SHORT TASK
Write the next part of the space insurance passage below, starting right after its final sentence.

SOURCE PASSAGE
_ _ _ _ _ _ _

A paradoxical consequence of this is that these first signs of premium rate decrease are actually hindering the recovery as many operators are preferring to wait for better conditions to arise before entering negotiations. As a result, numerous insurance contracts for launches in 2003 could be signed at the very last moment. Obviously, this risky policy could be mined by any major launch mishap.
Even without major loss in the coming months, the recovery could well be no earlier than two to three years in the future. "There have been very few new satellite procurement contracts signed this year," says Thierry Mangot, Chairman and CEO of European Space Brokers, the European Branch of International Space Brokers. "This will result in very few insurance contracts to be negotiated in the coming two years."
This market contraction coincides with a new strategy by satellite operators in the procurement of launch services made possible by the overcapacity in the commercial space transportation sector as new launchers were introduced while the launch market collapsed. "Traditionally, the operators used to select their launch service 24 to 18 months before launch. Today, they usually sign only 12 or even 9 months before launch."
With less time to prepare and study the technical specifications of the launches, negotiating risk management in the best conditions has become very challenging. Despite all these difficulties, the space insurance community has been able to prevent the worst from happening: no commercial launch was conducted uninsured. But this came close: some satellites, like DirecTV-4S and Echostar 7, had no "in-orbit life" coverage at launch. Full self-insurance, once the role for some of the largest international operators, has not been considered a viable option for years. However, there is growing concern among space underwriters that the largest operators might retain some of the risks themselves resulting in a contraction of their market. "Bigger operators benefit from higher flexibility for sparing satellites," says Joseph Wright, CEO of PanAmSat, "and self-insurance is a concept we are definitely looking at."
Time to rewrite the rules?
In early July, space insurers, re-insurers, underwriters and brokers gathered in London for their bi-yearly conference. This was an opportunity to exchange views and propose new ways of doing business in order to ensure the sector's future.
One of the major topics to be questioned was the threshold for "constructive total loss" (CTL) beyond which insurers have to repay the whole amount covered to the operator. Today, the CTL threshold is still at 50% of the satellite capacity. This means that if a satellite loses 50% of its transponders, or of its electrical power, over its lifetime, a full value claim is issued ... and usually paid. The claim usually covers the total cost of the satellite manufacturing as well as its launch and part of its operations. However, this payment does not prevent the operator from operating the damaged satellite at half of its capacity. With a satellite carrying 48 or 60 transponders and designed for 16 years of lifetime, this still represents a high-value asset. And to make things worse, many policies did not take into account the satellite depreciation after several years of operations.

_ _ _ _ _ _ _

MATERIAL PROVIDED
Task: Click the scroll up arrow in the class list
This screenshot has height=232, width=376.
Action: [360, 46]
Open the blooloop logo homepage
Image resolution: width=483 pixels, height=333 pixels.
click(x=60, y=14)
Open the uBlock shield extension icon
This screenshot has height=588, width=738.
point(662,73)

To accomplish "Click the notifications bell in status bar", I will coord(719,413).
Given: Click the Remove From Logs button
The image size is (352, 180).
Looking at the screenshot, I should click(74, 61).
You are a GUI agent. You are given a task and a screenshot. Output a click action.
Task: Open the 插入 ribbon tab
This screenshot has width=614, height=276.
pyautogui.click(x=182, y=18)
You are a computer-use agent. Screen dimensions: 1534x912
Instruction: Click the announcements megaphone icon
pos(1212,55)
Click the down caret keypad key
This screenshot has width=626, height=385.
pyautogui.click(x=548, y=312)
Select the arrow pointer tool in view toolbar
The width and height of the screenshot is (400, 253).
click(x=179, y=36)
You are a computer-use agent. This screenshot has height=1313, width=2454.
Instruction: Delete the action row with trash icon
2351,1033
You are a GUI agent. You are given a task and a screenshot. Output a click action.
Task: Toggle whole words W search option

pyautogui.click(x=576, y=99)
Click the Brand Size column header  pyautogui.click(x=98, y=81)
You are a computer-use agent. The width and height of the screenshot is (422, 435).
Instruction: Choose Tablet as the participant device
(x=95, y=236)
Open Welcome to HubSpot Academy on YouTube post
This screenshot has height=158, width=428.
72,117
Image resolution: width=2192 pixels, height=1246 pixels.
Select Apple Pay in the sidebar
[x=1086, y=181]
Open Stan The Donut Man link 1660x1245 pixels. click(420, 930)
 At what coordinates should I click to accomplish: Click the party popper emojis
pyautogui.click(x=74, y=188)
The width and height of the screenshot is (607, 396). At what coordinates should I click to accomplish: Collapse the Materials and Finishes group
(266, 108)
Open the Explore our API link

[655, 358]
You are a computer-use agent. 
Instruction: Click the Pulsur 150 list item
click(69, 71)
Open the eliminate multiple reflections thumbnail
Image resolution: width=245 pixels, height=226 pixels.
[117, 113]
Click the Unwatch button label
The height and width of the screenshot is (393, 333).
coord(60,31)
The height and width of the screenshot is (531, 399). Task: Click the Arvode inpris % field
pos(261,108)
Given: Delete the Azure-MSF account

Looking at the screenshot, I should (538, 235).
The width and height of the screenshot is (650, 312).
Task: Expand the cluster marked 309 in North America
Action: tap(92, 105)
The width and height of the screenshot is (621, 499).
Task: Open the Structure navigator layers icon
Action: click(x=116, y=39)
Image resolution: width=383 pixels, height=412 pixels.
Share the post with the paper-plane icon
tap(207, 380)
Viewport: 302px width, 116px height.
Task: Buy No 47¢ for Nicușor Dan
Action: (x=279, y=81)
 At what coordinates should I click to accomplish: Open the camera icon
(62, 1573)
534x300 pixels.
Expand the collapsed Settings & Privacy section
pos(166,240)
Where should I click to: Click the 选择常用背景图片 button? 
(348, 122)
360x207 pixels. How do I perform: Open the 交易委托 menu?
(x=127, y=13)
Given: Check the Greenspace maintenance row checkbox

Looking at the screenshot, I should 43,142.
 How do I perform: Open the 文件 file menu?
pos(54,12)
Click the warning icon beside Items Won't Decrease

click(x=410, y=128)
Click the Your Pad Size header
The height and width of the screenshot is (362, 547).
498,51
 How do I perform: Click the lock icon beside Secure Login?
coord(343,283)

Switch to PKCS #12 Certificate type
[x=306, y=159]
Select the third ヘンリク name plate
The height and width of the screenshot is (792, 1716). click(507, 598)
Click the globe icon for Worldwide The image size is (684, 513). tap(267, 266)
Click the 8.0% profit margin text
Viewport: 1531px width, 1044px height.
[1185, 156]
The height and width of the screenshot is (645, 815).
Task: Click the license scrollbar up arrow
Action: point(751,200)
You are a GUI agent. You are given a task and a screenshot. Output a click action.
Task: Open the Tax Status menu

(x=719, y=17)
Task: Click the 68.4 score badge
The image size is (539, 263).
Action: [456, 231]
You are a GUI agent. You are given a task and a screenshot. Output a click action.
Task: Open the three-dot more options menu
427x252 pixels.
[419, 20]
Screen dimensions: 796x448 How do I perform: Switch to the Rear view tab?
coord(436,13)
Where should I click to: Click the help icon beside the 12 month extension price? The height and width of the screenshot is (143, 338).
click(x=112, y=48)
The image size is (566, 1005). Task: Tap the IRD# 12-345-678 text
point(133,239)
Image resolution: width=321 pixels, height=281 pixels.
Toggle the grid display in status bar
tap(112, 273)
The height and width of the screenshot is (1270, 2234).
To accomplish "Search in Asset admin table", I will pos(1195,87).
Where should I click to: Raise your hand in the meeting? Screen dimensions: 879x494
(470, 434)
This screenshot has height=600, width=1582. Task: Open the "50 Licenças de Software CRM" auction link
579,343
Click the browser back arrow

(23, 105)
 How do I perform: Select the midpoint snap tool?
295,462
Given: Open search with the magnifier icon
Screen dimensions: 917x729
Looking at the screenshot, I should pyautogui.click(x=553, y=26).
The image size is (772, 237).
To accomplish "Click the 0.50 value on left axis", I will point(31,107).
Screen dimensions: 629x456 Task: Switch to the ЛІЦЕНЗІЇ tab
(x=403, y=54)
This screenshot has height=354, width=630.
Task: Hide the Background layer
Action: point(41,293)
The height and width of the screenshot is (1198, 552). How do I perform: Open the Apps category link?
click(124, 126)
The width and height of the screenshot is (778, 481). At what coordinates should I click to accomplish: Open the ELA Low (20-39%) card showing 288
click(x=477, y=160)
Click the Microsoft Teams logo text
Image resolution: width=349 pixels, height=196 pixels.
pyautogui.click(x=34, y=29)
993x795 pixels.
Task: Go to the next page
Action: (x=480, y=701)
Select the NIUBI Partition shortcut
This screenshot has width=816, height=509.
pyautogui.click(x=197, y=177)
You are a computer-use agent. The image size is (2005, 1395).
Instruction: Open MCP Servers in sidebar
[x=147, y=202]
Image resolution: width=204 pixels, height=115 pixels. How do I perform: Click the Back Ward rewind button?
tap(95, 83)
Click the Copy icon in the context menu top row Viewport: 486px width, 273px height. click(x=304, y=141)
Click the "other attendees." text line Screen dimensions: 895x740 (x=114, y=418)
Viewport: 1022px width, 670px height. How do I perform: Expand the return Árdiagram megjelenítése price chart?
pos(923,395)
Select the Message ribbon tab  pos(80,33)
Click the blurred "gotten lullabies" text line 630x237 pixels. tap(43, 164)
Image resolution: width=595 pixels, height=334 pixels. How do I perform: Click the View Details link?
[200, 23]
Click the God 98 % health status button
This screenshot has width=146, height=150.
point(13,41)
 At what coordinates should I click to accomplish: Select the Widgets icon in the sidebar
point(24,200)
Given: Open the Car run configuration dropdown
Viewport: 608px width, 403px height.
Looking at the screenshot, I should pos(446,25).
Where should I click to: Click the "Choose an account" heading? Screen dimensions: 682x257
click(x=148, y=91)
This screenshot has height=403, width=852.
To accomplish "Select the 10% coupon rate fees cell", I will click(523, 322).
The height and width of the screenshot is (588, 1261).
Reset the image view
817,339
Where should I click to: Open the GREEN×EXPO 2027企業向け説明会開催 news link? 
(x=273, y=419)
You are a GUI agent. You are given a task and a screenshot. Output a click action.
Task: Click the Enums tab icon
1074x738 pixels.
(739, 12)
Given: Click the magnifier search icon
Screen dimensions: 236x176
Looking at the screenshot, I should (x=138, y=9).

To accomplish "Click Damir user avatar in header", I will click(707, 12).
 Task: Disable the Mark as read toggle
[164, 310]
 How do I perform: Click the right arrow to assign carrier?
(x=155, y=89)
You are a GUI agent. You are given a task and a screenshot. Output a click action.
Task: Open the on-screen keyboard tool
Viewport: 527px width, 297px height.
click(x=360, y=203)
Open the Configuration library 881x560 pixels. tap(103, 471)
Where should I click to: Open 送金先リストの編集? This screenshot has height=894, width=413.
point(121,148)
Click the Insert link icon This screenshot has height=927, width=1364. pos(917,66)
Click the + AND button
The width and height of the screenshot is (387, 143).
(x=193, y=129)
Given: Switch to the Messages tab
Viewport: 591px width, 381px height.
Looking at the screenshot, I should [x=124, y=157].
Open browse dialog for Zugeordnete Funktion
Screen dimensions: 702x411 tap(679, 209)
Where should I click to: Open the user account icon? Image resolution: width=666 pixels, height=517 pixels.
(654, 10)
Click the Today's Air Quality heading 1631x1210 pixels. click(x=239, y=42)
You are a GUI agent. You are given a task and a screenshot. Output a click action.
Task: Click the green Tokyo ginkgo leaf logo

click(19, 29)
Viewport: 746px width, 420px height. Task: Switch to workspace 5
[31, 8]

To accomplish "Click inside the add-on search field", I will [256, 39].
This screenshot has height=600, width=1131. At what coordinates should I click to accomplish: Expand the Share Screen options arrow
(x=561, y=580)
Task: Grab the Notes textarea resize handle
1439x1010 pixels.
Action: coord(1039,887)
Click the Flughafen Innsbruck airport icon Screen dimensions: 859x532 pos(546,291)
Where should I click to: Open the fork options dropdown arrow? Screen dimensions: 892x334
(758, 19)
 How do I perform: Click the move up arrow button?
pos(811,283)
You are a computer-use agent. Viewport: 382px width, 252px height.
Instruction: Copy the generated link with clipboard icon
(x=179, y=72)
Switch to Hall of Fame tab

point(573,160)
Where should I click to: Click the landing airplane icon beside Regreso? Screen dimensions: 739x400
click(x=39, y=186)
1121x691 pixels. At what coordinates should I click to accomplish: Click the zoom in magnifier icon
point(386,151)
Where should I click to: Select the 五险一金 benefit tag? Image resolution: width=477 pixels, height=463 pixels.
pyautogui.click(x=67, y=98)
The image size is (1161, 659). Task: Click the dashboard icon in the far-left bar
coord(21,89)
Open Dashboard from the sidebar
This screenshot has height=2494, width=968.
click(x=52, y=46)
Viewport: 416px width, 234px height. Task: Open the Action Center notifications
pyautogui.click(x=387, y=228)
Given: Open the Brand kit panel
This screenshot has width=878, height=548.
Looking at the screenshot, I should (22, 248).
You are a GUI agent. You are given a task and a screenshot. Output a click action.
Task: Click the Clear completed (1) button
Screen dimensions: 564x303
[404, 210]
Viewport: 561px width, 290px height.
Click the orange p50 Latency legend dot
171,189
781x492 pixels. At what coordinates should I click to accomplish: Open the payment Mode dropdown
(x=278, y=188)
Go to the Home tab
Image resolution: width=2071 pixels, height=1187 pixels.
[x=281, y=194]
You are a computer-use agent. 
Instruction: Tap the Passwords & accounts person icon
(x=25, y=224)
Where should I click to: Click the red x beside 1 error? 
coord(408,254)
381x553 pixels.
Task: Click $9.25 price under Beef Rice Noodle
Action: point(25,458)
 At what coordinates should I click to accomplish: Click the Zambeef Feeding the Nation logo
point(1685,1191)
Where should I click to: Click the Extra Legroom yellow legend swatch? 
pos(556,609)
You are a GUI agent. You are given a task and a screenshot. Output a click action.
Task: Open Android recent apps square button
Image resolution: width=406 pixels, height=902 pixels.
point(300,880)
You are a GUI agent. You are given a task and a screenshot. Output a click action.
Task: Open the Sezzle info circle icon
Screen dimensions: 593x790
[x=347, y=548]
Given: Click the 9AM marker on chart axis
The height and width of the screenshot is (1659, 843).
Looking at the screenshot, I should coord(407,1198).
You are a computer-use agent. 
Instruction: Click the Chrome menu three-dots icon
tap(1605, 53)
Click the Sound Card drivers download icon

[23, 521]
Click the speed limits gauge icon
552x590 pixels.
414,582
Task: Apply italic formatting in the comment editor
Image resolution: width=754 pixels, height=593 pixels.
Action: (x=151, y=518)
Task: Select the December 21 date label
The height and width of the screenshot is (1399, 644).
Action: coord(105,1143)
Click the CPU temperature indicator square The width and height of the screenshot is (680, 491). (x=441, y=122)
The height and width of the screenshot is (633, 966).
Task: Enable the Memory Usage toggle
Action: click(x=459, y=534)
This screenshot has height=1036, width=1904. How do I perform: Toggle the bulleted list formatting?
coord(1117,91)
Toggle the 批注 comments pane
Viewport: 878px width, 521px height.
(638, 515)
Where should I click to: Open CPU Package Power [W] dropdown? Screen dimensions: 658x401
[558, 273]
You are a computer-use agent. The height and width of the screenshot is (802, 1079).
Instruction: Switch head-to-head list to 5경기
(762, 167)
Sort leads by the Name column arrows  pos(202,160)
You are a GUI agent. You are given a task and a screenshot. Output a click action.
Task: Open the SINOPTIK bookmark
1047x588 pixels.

_ _ _ _ _ _ _

TASK RESULT
"This 50% threshold is ridiculous" underlines Ernst Steilen space insurance director for Germany's largest insurer Munich Re, "it should be raised to 75%!"
The underwriters are also complaining about the lack of effective guarantees provided by the space industry in terms of reliability and the lack of technical risk appreciation by some operators. Moreover, this technical appreciation is made even more difficult by the strict U.S. regulations regarding technology transfers. Sometime, it is simply impossible for a non-U.S, underwriter to get the minimum information needed to prepare a risk management evaluation.
"We have to take what the manufacturers say for granted without any possibility to make our own judgements," complains Simon Clapham, head of the Marham Space Consortium, from the Lloyd's Syndicate.
One option could be to increase the role of lawyers in the negotiations to ensure a "careful wording" of the insurance contracts. Another would be to reinstate a "right of recourse" allowing underwriters to ask for indemnification if they can link a failure to poor design or manufacturing process.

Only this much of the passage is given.